Demographic and clinical data were analyzed using descriptive statistics. Diagnostic performance of antigen assays with the corresponding 95% CI was calculated with PCR as the reference standard test. Result agreement was assessed using Cohen's kappa coefficient. Sensitivity analyses were done by restricting a positive result to individuals with a low-cycle threshold (Ct) value by PCR and to symptomatic individuals only. Low Ct value was considered in a sample with a value <25 in any of the targeted genes. All analyses were performed using STATA/IC 16 (STATA Corp, Texas).

Ethics

The study protocol was approved by the Standing Committee for Coordination of Health and Medical Research (Ethics Review Committee) at the Ministry of Health (MOH) of Kuwait (reference No. 1566/2020).

Results

During the study period, 991 individuals agreed to participate in the study. A single PCR target was detected in 19 samples, was confirmed with repeat testing, and was excluded from the analysis (Figure 1). Of those sample, 15 had amplification of the N gene only, three were ORF gene positive, and one sample was S gene positive. In addition, one sample had a failed control and was excluded from Standard QAg test analysis. Also, 75 samples were excluded from the LIAISON SARS-CoV-2 Ag assay performance analysis (two samples failed controls, 73 were not done due to shortage of testing kits).

FIGURE 1

Figure 1. A flow diagram of the study population.
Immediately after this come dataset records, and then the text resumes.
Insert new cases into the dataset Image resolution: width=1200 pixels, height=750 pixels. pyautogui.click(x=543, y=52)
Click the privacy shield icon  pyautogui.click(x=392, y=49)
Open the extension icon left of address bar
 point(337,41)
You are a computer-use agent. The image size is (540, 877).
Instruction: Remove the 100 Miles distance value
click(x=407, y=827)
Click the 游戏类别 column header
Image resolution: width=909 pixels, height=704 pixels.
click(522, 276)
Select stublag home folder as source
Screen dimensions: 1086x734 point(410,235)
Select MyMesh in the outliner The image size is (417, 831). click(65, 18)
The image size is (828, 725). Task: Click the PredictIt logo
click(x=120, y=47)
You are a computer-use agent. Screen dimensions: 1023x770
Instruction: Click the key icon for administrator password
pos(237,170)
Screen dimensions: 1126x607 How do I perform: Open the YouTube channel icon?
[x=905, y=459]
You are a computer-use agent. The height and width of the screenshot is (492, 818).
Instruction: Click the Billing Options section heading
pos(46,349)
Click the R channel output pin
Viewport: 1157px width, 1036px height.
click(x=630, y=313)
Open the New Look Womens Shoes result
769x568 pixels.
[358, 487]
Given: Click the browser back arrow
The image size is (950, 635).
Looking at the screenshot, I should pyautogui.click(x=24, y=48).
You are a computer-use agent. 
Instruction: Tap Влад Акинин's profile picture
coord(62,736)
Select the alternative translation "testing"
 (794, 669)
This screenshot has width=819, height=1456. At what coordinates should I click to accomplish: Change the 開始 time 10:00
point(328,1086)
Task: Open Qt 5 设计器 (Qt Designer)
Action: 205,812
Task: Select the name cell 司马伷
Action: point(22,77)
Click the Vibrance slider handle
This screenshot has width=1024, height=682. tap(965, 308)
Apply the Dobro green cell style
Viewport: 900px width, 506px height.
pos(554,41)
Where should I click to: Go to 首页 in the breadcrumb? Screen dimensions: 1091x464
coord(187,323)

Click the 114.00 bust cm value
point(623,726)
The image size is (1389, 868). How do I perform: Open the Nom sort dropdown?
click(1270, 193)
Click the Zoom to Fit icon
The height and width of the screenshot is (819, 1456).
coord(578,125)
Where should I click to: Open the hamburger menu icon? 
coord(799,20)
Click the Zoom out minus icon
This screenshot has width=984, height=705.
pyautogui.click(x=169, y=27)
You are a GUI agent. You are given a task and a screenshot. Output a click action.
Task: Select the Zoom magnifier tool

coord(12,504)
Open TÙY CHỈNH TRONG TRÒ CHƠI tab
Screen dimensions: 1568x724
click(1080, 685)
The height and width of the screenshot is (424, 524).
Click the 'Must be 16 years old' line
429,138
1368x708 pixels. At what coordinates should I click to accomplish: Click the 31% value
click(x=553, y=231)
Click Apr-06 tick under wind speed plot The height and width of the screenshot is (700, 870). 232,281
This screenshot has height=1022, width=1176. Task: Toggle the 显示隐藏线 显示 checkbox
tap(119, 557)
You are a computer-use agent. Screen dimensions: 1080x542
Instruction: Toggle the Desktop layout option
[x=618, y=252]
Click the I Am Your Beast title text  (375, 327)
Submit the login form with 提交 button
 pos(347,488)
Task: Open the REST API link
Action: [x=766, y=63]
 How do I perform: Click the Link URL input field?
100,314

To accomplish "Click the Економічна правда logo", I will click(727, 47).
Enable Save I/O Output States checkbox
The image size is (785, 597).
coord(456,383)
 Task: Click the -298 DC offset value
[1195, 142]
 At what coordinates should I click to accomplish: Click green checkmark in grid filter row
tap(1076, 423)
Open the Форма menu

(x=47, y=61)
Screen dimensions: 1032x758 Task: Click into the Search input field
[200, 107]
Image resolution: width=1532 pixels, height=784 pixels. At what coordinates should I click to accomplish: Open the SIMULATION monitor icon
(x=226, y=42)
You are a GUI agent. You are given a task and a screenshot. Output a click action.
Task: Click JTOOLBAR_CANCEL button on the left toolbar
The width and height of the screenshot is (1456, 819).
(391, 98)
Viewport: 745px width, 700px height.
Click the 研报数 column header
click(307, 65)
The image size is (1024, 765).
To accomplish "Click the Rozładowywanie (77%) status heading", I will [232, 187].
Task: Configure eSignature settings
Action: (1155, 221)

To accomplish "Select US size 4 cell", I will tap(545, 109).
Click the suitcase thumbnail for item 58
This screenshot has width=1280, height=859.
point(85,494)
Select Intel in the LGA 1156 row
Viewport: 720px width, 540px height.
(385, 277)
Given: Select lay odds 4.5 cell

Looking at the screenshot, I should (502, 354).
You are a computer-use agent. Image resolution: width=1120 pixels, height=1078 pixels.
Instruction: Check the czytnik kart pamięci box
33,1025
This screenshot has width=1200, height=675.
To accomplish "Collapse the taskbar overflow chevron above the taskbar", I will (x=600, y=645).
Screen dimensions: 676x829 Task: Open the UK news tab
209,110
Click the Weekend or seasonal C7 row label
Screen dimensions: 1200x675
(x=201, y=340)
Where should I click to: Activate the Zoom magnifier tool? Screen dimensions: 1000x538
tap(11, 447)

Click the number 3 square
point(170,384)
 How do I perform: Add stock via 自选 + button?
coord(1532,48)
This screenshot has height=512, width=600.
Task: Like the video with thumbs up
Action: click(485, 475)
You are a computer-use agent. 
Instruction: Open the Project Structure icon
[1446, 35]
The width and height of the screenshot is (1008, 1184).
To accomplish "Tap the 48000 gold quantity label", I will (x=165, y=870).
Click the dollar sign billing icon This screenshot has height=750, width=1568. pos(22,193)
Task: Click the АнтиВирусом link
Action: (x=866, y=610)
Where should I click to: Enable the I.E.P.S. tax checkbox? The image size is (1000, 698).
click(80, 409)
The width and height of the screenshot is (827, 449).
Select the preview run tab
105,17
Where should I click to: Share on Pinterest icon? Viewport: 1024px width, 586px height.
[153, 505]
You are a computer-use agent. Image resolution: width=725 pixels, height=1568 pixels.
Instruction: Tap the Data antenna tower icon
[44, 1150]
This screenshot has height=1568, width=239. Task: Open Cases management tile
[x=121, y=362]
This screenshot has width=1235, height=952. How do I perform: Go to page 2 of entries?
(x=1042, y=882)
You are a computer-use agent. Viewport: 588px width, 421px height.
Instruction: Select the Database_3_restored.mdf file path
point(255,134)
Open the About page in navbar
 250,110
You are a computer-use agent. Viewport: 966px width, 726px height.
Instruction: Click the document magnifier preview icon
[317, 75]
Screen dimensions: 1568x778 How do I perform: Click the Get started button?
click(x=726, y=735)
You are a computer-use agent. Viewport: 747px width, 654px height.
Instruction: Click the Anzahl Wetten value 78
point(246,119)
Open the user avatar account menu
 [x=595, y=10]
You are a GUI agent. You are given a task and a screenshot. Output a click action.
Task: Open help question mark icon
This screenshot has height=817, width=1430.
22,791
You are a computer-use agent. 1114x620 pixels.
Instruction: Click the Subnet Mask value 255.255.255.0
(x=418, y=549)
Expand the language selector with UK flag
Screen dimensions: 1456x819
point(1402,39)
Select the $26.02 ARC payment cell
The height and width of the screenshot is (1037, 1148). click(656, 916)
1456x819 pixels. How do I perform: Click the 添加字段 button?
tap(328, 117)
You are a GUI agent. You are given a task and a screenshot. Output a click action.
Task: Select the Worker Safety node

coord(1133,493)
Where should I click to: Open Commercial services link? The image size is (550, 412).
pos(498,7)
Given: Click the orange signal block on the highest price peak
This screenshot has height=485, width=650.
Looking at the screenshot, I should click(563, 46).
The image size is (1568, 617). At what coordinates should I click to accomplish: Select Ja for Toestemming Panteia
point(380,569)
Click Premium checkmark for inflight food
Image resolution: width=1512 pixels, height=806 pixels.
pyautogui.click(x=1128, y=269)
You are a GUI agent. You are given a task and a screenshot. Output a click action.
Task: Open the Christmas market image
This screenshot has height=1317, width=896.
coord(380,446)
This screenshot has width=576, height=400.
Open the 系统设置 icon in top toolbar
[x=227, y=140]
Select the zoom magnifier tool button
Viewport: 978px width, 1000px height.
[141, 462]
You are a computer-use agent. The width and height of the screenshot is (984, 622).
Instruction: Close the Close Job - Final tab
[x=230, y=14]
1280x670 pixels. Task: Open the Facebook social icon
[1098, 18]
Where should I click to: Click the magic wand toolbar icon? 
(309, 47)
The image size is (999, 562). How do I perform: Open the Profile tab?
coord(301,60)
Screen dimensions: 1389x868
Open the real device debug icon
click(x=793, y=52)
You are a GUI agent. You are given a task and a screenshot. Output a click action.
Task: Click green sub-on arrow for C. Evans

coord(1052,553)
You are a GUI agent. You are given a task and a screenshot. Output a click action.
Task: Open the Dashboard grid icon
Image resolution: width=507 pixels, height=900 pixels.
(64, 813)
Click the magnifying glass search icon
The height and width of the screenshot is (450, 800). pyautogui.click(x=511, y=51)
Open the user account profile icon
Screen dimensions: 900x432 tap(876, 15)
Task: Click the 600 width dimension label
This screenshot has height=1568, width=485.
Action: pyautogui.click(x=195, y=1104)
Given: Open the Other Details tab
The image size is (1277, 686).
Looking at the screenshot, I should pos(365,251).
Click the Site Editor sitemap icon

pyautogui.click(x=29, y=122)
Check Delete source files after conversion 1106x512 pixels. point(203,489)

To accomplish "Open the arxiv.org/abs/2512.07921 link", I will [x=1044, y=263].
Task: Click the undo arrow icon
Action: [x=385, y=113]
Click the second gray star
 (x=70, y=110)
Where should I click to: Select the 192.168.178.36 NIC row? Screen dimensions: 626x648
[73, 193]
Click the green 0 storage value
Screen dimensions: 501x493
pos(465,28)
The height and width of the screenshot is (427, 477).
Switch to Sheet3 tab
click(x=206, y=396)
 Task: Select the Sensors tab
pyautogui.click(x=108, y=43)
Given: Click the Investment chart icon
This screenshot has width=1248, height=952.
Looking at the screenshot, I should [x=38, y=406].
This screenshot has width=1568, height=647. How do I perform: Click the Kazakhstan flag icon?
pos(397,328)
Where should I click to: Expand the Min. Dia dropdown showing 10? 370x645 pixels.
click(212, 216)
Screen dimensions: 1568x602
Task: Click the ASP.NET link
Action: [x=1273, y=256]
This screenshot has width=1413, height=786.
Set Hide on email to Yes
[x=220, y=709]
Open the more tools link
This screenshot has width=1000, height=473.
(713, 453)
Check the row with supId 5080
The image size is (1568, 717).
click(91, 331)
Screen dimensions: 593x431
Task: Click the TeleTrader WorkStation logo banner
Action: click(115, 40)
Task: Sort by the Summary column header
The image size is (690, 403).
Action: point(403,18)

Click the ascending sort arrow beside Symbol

The median age of the participants was 40.2 years (IQR 32.3–47.8), and 932 (94%) were males. The high proportions of males can be attributed to the inclusion of low-skilled worker residential areas during the study period. Sixty-three subjects had preexisting medical conditions; of which, diabetes (53.9%) and hypertension (38.1%) were the most common conditions (Table 1). Quarter of individuals were fully or partially vaccinated against SARS-CoV-2, and 28 had previous infection. Minority of the participants (n = 30, 3%) had respiratory symptoms at the time of sample collection.

TABLE 1

Table 1. Demographic and clinical data of the study population.

Sixty-two individuals (6.2%) had PCR-confirmed SARS-CoV-2 infection. Of those, 48 were asymptomatically infected. Median cycle threshold (Ct) was 22.6, 25.7, and 29.4 for S, ORF, and N genes, respectively. Patients with symptomatic COVID-19 had lower Ct values (19.9 for S gene, 19.1 for ORF gene, and 20.1 for N gene). Ct value of <25 in any of the gene targets was observed in 33 infected individuals.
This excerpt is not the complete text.